The final concept that we believe in greatly is the importance of connecting with the ball out in front and not letting the ball get too “deep”, or close to the hitter. This is another thing that HitTrax is able to show us. We pulled up Nick’s session review following his eval (shown below) and noted the point-of-contact plot on the top left illustrating that Nick was a tad late on the ball and letting it get too far into the hitting zone, which limits batters’ ability to barrel up balls with authority. You can see proof of this just to the right of this chart which shows Nick’s average exit velocity in this session split into 6-inch segments. The bulk of pitches Nick saw he met 6 inches or less in front of home plate.
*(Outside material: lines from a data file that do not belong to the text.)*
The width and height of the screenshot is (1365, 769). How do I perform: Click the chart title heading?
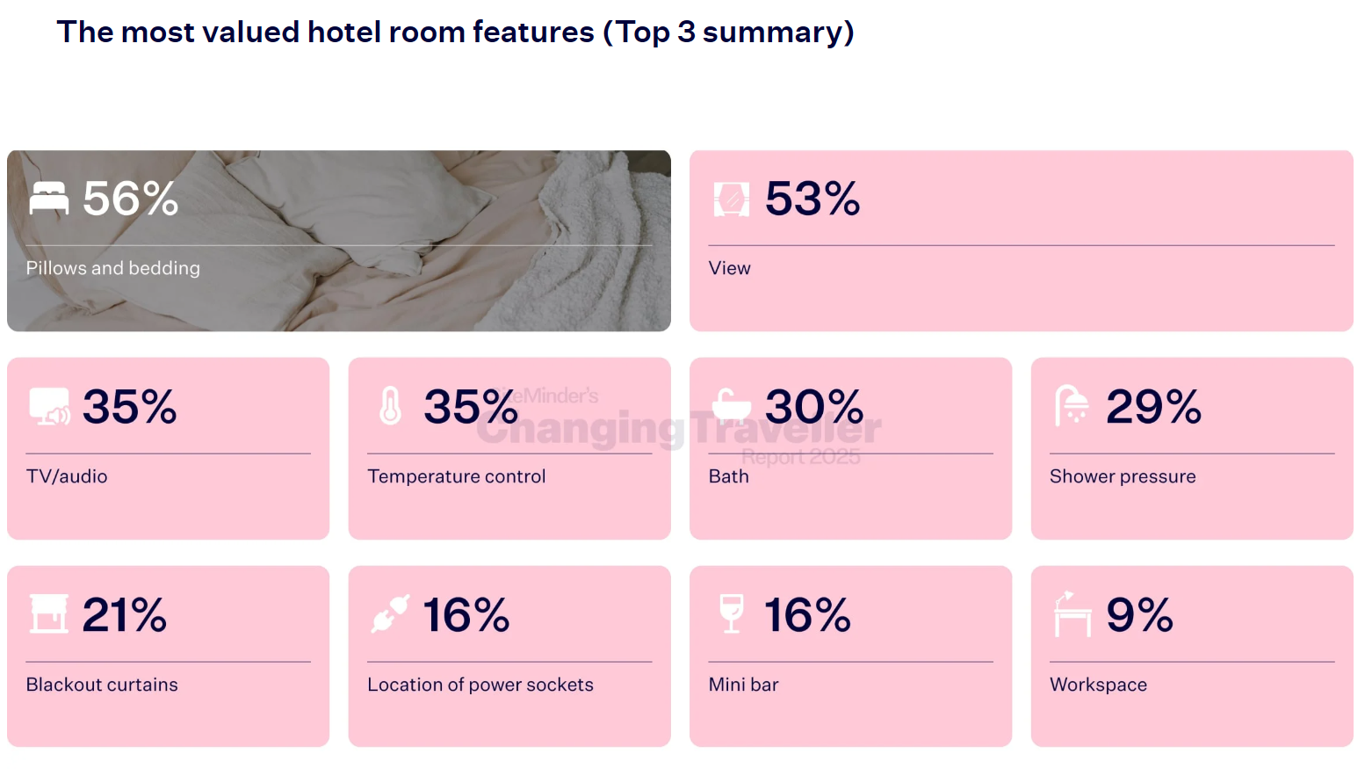(455, 33)
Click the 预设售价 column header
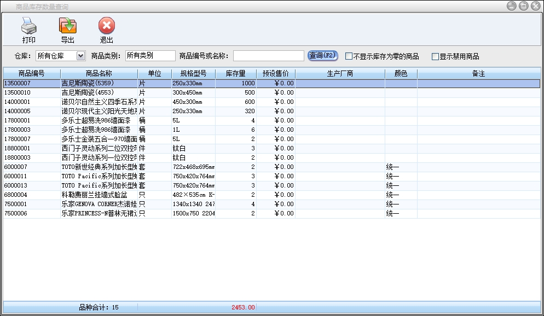 (x=276, y=73)
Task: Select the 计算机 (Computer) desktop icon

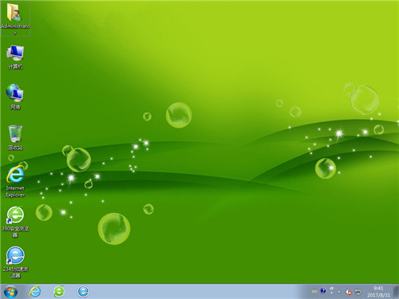Action: click(15, 57)
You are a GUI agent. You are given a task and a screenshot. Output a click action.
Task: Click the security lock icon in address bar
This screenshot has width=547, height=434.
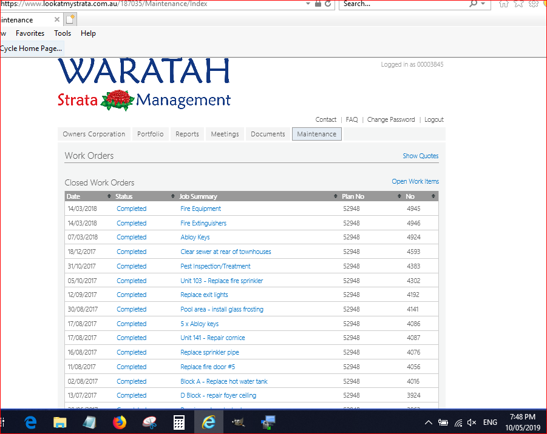pos(318,4)
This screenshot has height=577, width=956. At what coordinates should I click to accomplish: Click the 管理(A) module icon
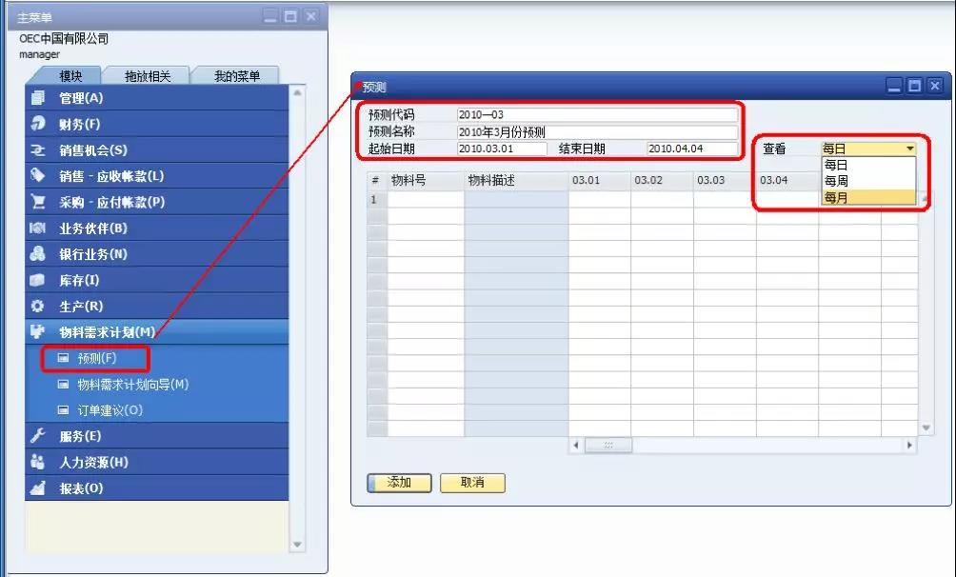tap(38, 98)
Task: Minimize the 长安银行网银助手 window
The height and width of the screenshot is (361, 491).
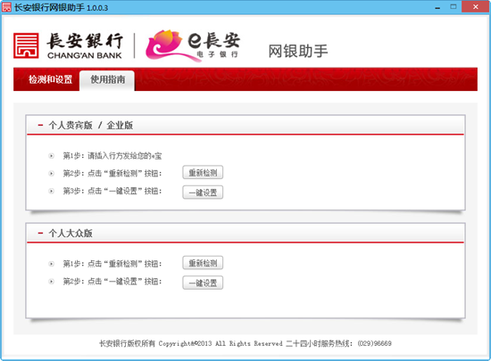Action: pos(437,7)
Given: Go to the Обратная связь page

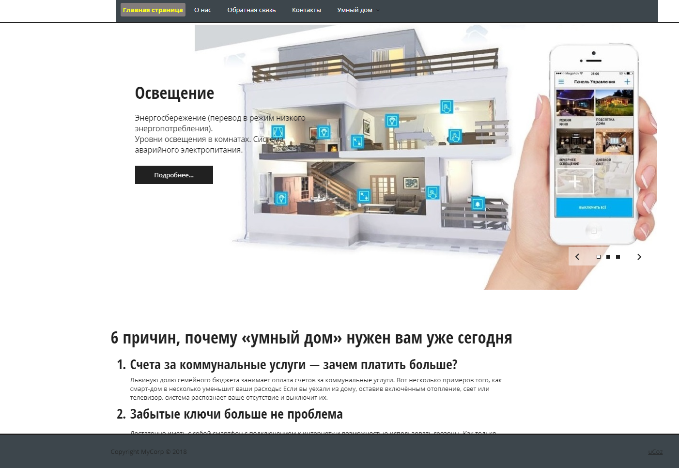Looking at the screenshot, I should [x=251, y=10].
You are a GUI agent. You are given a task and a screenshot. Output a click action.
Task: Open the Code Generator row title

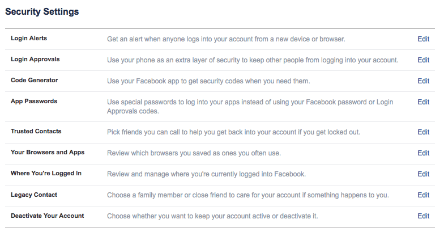tap(34, 81)
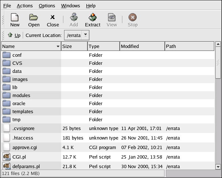The width and height of the screenshot is (222, 178).
Task: Open the Options menu
Action: [47, 5]
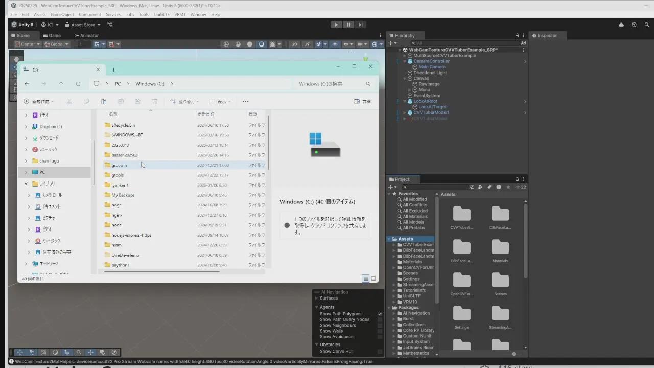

This, as you can see on the spray chart directly right of the point-of-contact chart, results in taking most balls the other way, as oppose to driving them into gaps.
These are the ideas Eric had at the forefront of his mind when considering the swing adjustments that were ideal for Nick. In his eval, his stance was a bit too tall, causing him to have to drop his hands for many swings. They worked on Nick’s setup and load phases. Making his base narrower and hinging his hips put him in a much better position to more efficiently shift his weight. These were simple adjustments, but they proved to be a big difference in Nick’s batted ball results.
Fast forward to Nick’s 3rd hitting session a bit over a month later:
If this difference doesn’t stick out than I don’t know what would. Take a look in that segment between the front of home plate and the first line below where it reads “6 in”. This is where most balls were situated on the first plot. Those have nearly all disappeared and Nick was able to connect far out in front, mostly around 10-15 inches, as opposed to less than 6 a month prior. As you can see to the right, look at those exit velocities now. He also evened out that spray chart, ripping balls to all fields.
One month later, the results are eye-opening. Nick took well to the instruction and properly executed the adjustments. You can see below that Nick raised his average launch angle into our optimal range, which resulted in his launch angle also escalating into our preferred range. Nick also increased his average exit velocity from 64 MPH to 71 MPH in just over a month. We are excited to see what is in store as a hitter for Nick Reed moving forward.